London’s new mayor, Sadiq Khan, moved on Monday to ban such ads — which critics call “fat-shaming’’ — from London’s public transportation system starting in July, saying the messages encourage unhealthy body images for young women.

“As the father of two teenage girls, I am extremely concerned about this kind of advertising, which can demean people, particularly women, and make them ashamed of their bodies,’’ Khan said in announcing the ban on Monday.

“Nobody should feel pressurized, while they travel on the Tube or bus, into unrealistic expectations surrounding their bodies.’’

The move is the latest effort by the authorities in Europe and elsewhere to address concerns about unrealistic or unhealthy body images in advertising, and the effect impossibly thin models can have on the self-esteem and health of consumers.

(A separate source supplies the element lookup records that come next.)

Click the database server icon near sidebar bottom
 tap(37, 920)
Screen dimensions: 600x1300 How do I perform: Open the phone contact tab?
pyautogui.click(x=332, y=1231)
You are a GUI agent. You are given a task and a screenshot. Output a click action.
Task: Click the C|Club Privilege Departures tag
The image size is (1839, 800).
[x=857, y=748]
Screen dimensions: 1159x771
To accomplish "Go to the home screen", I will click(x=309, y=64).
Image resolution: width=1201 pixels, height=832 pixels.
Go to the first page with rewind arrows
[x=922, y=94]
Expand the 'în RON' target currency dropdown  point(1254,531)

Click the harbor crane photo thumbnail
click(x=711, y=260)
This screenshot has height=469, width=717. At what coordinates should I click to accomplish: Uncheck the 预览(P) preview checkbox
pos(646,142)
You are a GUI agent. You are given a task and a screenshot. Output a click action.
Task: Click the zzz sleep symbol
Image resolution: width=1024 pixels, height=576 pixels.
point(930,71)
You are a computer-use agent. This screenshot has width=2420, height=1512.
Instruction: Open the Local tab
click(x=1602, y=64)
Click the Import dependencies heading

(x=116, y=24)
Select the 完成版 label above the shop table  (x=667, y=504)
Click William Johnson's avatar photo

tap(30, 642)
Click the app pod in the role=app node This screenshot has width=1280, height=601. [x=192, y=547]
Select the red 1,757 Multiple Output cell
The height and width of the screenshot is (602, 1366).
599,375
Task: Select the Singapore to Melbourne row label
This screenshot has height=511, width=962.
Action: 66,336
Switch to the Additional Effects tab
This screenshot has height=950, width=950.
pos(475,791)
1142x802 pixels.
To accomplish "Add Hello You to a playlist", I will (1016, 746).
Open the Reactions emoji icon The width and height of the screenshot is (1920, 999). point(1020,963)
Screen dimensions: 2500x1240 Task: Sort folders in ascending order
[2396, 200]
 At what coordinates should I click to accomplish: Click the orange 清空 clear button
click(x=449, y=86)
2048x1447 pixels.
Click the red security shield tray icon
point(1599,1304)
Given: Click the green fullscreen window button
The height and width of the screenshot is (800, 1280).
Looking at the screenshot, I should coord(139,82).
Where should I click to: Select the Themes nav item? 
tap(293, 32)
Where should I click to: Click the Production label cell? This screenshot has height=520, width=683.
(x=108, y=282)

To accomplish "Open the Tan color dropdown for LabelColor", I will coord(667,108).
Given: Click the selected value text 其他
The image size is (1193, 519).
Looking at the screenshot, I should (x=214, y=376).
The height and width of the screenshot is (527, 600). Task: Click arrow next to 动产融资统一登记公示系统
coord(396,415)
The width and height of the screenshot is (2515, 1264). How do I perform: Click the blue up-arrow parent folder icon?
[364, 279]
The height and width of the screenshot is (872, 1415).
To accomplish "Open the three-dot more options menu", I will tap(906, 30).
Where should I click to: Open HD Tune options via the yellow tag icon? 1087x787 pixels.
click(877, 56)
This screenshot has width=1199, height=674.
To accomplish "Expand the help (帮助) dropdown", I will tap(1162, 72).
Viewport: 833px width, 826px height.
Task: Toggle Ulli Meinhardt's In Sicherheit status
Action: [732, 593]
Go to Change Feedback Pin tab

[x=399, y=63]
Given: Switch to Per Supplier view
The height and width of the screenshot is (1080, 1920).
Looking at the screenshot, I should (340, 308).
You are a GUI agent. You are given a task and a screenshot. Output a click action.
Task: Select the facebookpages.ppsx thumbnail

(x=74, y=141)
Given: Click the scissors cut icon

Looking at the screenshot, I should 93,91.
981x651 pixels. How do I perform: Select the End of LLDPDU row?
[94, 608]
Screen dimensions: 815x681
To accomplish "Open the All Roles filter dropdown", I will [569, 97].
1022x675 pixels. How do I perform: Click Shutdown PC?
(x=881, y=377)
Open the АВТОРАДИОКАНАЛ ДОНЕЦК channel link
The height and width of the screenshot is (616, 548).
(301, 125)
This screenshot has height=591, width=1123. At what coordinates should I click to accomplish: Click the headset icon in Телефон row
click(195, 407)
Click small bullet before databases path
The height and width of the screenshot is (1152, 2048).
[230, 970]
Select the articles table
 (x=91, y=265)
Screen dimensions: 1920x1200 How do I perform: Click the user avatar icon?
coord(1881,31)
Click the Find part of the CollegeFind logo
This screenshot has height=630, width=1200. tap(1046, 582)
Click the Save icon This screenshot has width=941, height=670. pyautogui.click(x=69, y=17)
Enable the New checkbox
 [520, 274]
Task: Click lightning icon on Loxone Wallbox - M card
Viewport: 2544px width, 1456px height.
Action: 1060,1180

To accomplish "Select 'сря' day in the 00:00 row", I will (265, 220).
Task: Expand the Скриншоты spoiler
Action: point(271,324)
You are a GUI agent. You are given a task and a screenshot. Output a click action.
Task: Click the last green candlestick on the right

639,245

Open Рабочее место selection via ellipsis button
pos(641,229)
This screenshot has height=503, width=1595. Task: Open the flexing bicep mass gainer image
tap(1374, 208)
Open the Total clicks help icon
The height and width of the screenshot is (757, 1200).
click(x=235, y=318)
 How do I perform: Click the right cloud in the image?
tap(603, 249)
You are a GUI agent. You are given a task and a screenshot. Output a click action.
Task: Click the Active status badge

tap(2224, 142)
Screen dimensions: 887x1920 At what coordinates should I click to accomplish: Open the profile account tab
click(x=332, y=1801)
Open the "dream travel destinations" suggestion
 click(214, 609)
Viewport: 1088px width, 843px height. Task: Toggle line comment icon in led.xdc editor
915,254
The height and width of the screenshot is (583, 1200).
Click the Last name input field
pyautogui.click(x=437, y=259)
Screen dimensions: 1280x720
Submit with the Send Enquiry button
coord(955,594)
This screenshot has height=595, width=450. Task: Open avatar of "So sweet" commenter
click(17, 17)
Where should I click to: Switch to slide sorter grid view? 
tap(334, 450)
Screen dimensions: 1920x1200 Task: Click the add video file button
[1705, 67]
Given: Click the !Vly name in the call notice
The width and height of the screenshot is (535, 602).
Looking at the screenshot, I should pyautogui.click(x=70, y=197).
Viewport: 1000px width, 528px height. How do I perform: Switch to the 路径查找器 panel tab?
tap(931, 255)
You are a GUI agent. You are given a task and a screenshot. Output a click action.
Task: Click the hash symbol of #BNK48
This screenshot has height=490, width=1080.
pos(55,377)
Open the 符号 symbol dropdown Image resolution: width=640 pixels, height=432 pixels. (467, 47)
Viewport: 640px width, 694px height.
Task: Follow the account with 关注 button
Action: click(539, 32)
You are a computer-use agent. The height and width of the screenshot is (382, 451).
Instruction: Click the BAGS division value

France, Israel, Italy, and Spain have enacted policies aimed at preventing models with stick-thin bodies from working in the industry.

The mayor, who said he wanted to send a “clear message’’ to the advertising industry, said the new guidelines would apply to any form of transit run by Transport for London that could create body-confidence issues.

An estimated 12,000 ads appear annually on London’s transport network, and Khan was following through on a campaign pledge in imposing restrictions on them.

Transport for London said in a statement that it would not allow ads that “could reasonably be seen as likely to cause pressure to conform to an unrealistic or unhealthy body shape, or as likely to create body-confidence issues, particularly among young people.’’

Graeme Craig, the agency’s commercial development director, said the new rules were necessary because transit passengers were a captive audience.

Unlike ads that appear in other forums, like television, online, and print, he said, passengers on public transportation “cannot simply switch off or turn a page if an advertisement offends or upsets them — and we have a duty to ensure the copy we carry reflects that unique environment.’’

The announcement of the ban inspired mixed reactions, with some saying that Khan, a member of the Labour Party, had performed a public service by fighting the regular portrayal of unrealistic body types.

“A great start for London’s ‘feminist Mayor’’’ Women’s Equality Party wrote on Twitter.

But some critics suggested that Khan, a Muslim, was using the ad ban to clamp down on racy images of women because they were counter to the norms of conservative Islam. Khan’s office declined to comment when asked about that line of criticism.